◆ **WORK REQUIRED**
Please repeat each line from the one holding "Click the empty Notes area below the heading" through the final line of the data, exactly as it stands, with no pictures.

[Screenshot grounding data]
---

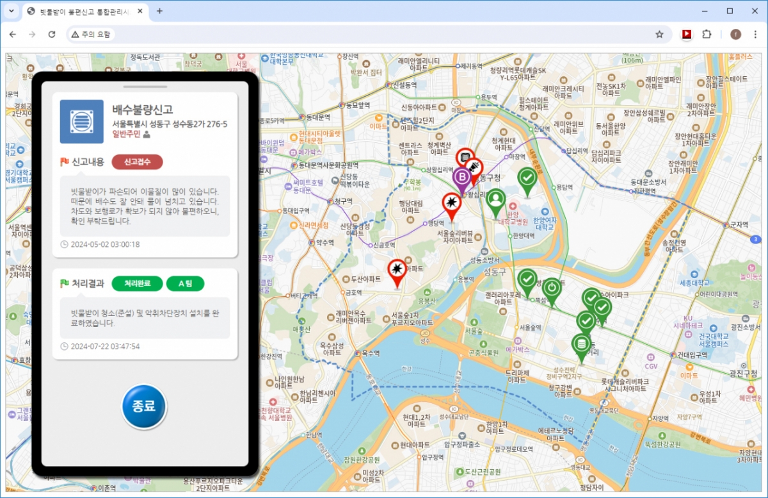Open a new browser tab
This screenshot has width=768, height=498.
[x=159, y=11]
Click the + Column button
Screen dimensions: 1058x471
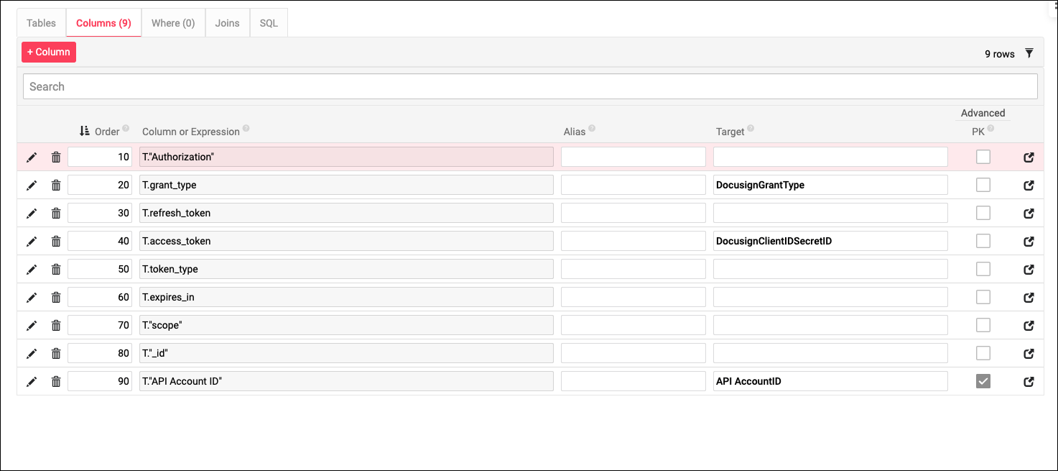pos(49,52)
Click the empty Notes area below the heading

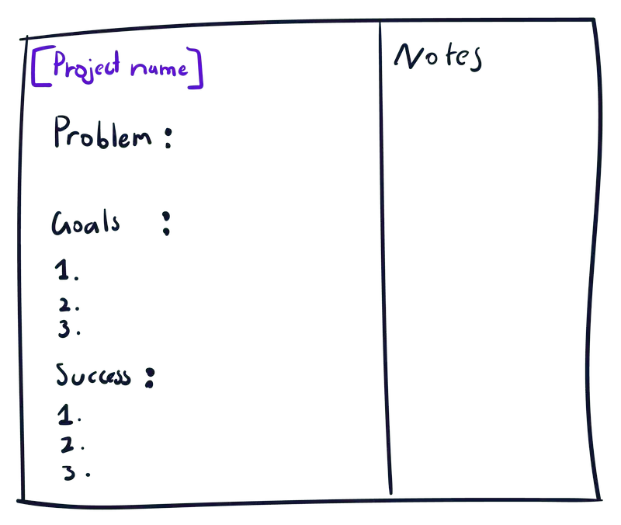point(489,272)
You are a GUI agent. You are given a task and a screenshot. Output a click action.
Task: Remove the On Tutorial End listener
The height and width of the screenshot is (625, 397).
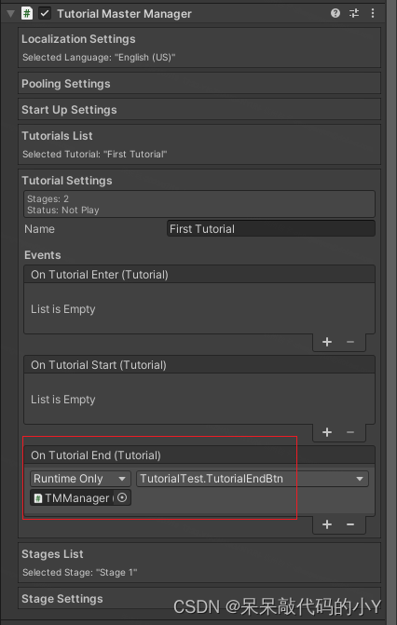point(350,524)
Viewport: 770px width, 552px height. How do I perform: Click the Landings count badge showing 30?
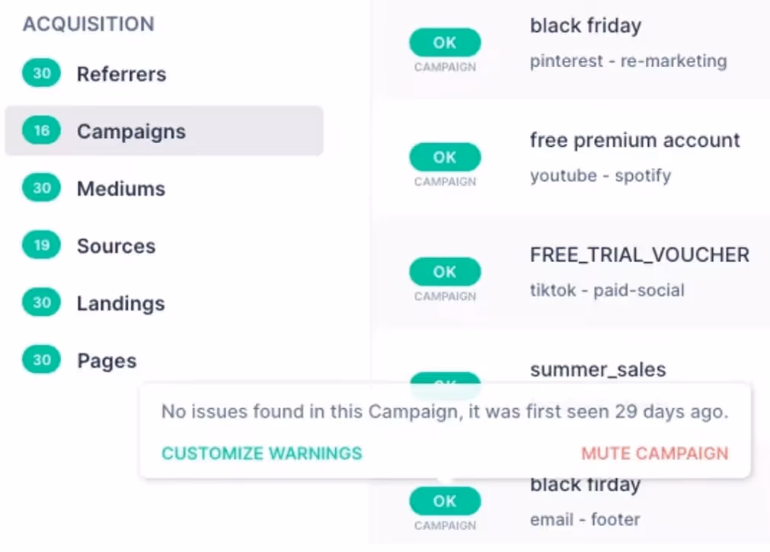point(40,302)
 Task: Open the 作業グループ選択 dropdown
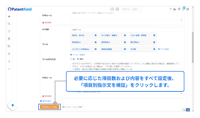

---

◆ **WRITTEN ANSWER**
Click the empty Notes area below the heading

point(489,272)
You are a GUI agent. You are given a task and a screenshot. Output a click action.
Task: Remove the On Tutorial End listener
The height and width of the screenshot is (625, 397).
point(350,524)
Viewport: 770px width, 552px height. How do I perform: Click the Landings count badge showing 30?
point(40,302)
 Task: Open the 作業グループ選択 dropdown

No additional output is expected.